> [ASSIGNMENT] Each of the following records is to be printed verbatim.
------------------------------------
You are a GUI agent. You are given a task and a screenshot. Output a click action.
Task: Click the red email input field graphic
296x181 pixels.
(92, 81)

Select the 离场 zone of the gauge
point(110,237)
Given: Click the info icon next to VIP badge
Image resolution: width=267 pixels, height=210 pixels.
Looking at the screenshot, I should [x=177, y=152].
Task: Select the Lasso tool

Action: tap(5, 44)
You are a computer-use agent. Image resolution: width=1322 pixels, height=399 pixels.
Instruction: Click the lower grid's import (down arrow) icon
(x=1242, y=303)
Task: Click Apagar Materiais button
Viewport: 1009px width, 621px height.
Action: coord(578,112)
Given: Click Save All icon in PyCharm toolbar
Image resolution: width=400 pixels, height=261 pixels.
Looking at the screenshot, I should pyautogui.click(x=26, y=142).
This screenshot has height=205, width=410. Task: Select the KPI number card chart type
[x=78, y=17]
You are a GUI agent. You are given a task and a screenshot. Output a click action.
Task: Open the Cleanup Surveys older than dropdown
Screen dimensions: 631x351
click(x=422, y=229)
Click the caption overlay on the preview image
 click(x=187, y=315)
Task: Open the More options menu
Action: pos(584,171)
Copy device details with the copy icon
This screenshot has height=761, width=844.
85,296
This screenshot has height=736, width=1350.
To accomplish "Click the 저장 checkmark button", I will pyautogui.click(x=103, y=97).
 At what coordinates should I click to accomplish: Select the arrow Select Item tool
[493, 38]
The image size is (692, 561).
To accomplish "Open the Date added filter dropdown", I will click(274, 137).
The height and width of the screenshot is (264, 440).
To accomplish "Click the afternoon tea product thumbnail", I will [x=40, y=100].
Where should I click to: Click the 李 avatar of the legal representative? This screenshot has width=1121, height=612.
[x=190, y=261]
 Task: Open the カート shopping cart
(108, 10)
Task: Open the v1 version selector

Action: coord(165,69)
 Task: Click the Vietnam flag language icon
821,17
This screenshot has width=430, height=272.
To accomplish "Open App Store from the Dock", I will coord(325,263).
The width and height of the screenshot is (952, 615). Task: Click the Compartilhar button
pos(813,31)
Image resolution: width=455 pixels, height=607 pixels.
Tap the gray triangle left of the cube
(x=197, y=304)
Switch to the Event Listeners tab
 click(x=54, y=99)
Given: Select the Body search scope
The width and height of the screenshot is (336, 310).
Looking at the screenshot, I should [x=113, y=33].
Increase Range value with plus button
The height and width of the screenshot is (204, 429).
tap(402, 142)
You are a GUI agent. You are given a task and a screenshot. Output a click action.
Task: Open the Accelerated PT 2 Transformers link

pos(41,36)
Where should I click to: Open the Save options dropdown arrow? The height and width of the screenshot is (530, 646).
------------------------------------
> [OUTPUT FOR THIS TASK]
You are a GUI agent. You are given a task and a screenshot. Output a click action.
Task: Click the red email input field graphic
296x181 pixels.
(92, 81)

Select the 离场 zone of the gauge
point(110,237)
Given: Click the info icon next to VIP badge
Image resolution: width=267 pixels, height=210 pixels.
Looking at the screenshot, I should [x=177, y=152].
Task: Select the Lasso tool

Action: tap(5, 44)
You are a computer-use agent. Image resolution: width=1322 pixels, height=399 pixels.
Instruction: Click the lower grid's import (down arrow) icon
(x=1242, y=303)
Task: Click Apagar Materiais button
Viewport: 1009px width, 621px height.
Action: coord(578,112)
Given: Click Save All icon in PyCharm toolbar
Image resolution: width=400 pixels, height=261 pixels.
Looking at the screenshot, I should pyautogui.click(x=26, y=142).
This screenshot has height=205, width=410. Task: Select the KPI number card chart type
[x=78, y=17]
You are a GUI agent. You are given a task and a screenshot. Output a click action.
Task: Open the Cleanup Surveys older than dropdown
Screen dimensions: 631x351
click(x=422, y=229)
Click the caption overlay on the preview image
 click(x=187, y=315)
Task: Open the More options menu
Action: pos(584,171)
Copy device details with the copy icon
This screenshot has height=761, width=844.
85,296
This screenshot has height=736, width=1350.
To accomplish "Click the 저장 checkmark button", I will pyautogui.click(x=103, y=97).
 At what coordinates should I click to accomplish: Select the arrow Select Item tool
[493, 38]
The image size is (692, 561).
To accomplish "Open the Date added filter dropdown", I will click(274, 137).
The height and width of the screenshot is (264, 440).
To accomplish "Click the afternoon tea product thumbnail", I will [x=40, y=100].
Where should I click to: Click the 李 avatar of the legal representative? This screenshot has width=1121, height=612.
[x=190, y=261]
 Task: Open the カート shopping cart
(108, 10)
Task: Open the v1 version selector

Action: coord(165,69)
 Task: Click the Vietnam flag language icon
821,17
This screenshot has width=430, height=272.
To accomplish "Open App Store from the Dock", I will coord(325,263).
The width and height of the screenshot is (952, 615). Task: Click the Compartilhar button
pos(813,31)
Image resolution: width=455 pixels, height=607 pixels.
Tap the gray triangle left of the cube
(x=197, y=304)
Switch to the Event Listeners tab
 click(x=54, y=99)
Given: Select the Body search scope
The width and height of the screenshot is (336, 310).
Looking at the screenshot, I should [x=113, y=33].
Increase Range value with plus button
The height and width of the screenshot is (204, 429).
tap(402, 142)
You are a GUI agent. You are given a task and a screenshot. Output a click action.
Task: Open the Accelerated PT 2 Transformers link

pos(41,36)
Where should I click to: Open the Save options dropdown arrow? The height and width of the screenshot is (530, 646).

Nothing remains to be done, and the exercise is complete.